How breaking a glacier makes the Earth quake

In the 1960s, the network of seismometers around the world expanded rapidly. It wasn’t because seismology became a fad—it was because seismometers could detect underground nuclear weapons tests anywhere in the world. Shifting gears from a cold war to the cold science of glaciology, there’s another phenomenon seismometers can pick up: seismic booms from the melting end of glaciers. These “glacial earthquakes” have become increasingly frequent as parts of the Greenland and Antarctic ice sheets shed mass and shrink in volume, contributing to sea level rise.

Glacial earthquakes have much longer periods than actual tectonic earthquakes, with minutes passing between peaks in the wave. As a result, researchers actually have to analyze seismometer data in a different way in order to pick them up. The quakes aren’t trivial in strength though; most release a similar amount of total energy as a magnitude 5 earthquake.
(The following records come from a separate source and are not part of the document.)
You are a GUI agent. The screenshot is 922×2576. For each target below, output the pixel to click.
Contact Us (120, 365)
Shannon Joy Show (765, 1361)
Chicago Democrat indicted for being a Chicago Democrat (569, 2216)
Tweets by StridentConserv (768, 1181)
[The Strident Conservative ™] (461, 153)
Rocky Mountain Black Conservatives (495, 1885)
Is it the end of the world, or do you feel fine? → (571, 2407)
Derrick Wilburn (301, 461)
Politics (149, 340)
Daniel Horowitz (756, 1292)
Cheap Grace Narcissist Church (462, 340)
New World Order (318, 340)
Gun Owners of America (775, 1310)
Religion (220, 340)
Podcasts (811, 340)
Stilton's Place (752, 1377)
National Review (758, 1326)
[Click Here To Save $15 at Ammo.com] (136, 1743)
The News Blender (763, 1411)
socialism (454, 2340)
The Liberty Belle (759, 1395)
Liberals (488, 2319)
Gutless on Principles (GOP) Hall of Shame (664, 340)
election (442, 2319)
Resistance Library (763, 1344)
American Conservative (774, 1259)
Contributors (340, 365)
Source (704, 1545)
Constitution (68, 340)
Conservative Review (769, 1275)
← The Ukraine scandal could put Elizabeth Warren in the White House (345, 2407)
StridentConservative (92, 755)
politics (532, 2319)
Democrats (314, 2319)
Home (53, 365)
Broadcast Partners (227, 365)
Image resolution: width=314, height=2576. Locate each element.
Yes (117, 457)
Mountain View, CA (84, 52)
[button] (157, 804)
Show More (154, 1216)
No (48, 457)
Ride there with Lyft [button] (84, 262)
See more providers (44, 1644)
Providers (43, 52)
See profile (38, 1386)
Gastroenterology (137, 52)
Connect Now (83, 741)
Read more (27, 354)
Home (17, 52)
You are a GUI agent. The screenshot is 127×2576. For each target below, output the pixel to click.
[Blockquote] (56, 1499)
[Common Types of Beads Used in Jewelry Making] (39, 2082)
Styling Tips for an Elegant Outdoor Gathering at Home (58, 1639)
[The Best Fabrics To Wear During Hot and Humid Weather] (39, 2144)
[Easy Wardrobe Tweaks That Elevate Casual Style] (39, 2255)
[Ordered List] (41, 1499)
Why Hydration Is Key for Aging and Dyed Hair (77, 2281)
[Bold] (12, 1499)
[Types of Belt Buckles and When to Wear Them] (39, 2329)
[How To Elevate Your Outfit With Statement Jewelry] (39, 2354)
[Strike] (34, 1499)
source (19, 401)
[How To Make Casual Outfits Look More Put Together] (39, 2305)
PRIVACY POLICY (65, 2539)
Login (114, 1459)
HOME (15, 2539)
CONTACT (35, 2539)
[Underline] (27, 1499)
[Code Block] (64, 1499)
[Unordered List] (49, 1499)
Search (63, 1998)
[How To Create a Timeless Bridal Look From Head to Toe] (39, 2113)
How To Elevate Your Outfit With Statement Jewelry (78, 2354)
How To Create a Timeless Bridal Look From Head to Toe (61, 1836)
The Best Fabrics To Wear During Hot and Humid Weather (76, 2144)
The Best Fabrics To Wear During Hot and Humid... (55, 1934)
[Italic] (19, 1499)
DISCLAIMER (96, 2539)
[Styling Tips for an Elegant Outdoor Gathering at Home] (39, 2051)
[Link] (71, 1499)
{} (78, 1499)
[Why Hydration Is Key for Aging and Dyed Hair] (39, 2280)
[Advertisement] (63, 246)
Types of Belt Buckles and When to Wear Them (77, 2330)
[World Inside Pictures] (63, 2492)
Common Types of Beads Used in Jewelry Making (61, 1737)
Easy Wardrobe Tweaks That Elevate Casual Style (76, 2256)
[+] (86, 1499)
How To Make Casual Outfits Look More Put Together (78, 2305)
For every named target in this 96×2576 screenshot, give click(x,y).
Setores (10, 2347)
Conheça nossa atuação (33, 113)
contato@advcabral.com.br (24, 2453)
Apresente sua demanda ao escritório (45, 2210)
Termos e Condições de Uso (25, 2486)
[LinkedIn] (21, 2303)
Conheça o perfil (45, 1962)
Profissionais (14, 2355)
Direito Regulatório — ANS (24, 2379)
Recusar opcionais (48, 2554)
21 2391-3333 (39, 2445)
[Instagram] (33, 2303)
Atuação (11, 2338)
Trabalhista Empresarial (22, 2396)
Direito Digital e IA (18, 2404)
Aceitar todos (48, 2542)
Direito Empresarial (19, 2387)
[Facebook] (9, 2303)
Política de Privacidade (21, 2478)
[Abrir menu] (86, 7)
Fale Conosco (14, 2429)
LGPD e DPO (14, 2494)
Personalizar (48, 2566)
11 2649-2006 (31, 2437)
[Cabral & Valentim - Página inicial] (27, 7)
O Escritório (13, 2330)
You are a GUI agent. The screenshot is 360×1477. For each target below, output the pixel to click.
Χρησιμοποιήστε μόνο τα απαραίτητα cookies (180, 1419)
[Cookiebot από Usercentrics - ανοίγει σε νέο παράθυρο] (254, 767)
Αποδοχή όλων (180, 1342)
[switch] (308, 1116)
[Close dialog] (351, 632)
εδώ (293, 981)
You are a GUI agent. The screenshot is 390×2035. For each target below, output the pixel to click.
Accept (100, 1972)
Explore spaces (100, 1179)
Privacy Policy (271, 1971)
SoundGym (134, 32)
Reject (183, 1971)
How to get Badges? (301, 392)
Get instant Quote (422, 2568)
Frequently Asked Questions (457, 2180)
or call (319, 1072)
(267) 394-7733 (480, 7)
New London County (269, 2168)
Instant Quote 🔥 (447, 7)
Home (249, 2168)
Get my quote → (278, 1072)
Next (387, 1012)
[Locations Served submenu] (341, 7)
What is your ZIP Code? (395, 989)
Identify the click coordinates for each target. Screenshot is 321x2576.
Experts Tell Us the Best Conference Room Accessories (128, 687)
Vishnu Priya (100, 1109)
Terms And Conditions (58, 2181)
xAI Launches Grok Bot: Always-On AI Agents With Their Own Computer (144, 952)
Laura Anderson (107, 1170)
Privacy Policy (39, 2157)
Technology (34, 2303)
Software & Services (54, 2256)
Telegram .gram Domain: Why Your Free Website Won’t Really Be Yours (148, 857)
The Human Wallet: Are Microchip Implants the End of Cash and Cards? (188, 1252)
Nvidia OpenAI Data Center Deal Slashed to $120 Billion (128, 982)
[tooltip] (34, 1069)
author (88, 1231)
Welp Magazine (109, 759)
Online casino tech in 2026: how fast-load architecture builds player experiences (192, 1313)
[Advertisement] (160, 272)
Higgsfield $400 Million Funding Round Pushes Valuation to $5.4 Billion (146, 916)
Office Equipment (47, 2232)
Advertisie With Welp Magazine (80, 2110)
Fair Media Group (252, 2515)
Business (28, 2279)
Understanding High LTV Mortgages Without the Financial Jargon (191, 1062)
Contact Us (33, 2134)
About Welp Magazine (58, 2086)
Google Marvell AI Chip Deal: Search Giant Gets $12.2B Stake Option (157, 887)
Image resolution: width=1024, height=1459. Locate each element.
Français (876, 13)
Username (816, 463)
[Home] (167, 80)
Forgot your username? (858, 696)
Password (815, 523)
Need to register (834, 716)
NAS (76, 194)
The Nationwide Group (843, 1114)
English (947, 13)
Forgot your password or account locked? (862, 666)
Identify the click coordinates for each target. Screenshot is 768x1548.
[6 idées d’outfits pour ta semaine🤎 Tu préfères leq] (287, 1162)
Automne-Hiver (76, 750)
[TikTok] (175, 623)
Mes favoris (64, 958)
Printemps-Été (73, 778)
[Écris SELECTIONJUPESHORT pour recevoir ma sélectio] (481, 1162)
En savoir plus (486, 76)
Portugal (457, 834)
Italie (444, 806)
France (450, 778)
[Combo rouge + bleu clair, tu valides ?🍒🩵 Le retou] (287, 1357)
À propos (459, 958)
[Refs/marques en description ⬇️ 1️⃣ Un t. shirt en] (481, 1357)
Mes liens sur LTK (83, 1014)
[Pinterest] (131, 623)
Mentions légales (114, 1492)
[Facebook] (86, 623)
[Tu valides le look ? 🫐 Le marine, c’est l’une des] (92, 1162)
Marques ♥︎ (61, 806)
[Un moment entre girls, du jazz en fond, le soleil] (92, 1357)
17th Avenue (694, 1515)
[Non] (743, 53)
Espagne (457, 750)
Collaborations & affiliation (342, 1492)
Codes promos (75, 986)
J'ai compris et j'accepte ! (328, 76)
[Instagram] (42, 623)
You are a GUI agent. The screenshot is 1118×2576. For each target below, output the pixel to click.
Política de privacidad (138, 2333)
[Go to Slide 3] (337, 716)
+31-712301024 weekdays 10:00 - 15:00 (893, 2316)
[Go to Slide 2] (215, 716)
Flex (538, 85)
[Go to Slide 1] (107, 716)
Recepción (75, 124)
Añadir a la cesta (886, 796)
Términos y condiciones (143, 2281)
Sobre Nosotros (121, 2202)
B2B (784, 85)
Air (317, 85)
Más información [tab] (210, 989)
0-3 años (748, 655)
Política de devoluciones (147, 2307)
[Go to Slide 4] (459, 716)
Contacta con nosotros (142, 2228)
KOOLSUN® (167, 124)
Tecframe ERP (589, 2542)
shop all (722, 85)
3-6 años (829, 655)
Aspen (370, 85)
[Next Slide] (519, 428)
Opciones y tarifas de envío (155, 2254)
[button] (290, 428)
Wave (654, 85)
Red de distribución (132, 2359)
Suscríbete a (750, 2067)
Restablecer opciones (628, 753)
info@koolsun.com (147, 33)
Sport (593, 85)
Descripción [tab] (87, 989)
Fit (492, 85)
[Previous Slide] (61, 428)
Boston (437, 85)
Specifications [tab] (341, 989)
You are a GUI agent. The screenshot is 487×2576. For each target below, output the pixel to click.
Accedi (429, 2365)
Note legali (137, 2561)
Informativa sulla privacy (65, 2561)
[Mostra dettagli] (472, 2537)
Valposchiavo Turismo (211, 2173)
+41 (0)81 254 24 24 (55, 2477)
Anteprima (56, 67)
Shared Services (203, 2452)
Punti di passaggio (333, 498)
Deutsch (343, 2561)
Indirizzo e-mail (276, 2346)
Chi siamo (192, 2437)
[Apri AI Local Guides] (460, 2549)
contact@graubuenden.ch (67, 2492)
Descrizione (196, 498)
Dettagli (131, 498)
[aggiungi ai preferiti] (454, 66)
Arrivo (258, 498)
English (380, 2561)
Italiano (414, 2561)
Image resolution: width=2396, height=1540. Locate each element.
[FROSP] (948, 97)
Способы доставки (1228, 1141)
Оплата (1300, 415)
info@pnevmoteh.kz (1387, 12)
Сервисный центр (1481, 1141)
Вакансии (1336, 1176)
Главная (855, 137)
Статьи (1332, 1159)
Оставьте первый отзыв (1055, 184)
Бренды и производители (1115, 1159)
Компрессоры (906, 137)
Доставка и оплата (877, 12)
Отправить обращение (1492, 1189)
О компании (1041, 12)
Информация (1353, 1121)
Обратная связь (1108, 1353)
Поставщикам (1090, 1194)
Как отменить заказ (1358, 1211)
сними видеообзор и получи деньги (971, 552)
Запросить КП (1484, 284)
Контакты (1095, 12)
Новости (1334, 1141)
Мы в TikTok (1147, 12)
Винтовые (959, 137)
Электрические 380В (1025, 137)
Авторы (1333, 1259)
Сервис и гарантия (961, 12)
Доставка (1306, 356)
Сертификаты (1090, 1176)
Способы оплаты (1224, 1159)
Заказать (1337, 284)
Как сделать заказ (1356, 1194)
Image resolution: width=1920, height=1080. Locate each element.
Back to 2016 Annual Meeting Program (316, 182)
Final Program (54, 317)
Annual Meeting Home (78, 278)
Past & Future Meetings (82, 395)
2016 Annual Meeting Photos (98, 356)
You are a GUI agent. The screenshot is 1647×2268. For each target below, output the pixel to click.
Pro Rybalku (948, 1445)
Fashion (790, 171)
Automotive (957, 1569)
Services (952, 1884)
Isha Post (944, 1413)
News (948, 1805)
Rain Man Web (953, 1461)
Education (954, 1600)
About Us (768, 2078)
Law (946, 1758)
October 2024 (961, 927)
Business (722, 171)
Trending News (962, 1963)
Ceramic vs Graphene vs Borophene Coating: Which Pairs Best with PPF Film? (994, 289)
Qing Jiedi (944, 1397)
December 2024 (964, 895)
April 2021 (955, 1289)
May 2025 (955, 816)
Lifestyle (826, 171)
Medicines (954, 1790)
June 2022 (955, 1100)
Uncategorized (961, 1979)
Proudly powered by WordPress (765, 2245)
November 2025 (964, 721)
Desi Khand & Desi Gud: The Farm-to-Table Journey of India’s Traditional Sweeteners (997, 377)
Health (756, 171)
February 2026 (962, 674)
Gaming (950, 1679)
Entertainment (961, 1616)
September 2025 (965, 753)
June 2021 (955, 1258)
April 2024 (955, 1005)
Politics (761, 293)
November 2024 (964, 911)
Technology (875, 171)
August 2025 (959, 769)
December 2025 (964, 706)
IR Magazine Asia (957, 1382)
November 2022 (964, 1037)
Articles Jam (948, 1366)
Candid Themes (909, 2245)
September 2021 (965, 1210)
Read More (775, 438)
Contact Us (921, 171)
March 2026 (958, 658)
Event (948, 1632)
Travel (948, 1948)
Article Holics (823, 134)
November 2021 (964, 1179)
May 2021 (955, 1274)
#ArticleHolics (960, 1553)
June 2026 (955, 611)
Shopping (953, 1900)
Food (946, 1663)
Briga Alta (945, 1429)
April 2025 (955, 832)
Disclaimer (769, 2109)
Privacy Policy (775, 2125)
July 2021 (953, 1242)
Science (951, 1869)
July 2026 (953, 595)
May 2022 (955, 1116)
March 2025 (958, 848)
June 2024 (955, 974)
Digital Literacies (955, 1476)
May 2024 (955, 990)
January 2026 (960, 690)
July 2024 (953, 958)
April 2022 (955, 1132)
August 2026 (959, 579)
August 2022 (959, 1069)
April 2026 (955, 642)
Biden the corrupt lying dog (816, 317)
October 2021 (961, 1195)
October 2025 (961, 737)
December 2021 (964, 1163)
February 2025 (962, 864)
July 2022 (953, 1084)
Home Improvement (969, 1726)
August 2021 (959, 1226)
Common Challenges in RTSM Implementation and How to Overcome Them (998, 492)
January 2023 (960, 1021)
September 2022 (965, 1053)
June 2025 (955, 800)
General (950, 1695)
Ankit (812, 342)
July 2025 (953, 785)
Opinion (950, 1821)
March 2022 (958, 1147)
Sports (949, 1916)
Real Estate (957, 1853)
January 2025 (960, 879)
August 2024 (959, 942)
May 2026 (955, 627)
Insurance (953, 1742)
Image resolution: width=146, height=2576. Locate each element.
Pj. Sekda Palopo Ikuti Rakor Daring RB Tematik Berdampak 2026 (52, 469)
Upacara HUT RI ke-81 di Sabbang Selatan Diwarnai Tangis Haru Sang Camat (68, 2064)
The weird thing is that, even as we've tracked them, we haven’t actually figured out precisely what a glacial earthquake was. They seemed to be related to calving events, where large icebergs break off the floating front of a glacier that reaches the ocean, but what actually shakes the earth? Was the iceberg scraping along bottom? Did it have something to do with the sudden acceleration of the iceberg as it peels away from the rest of the glacier?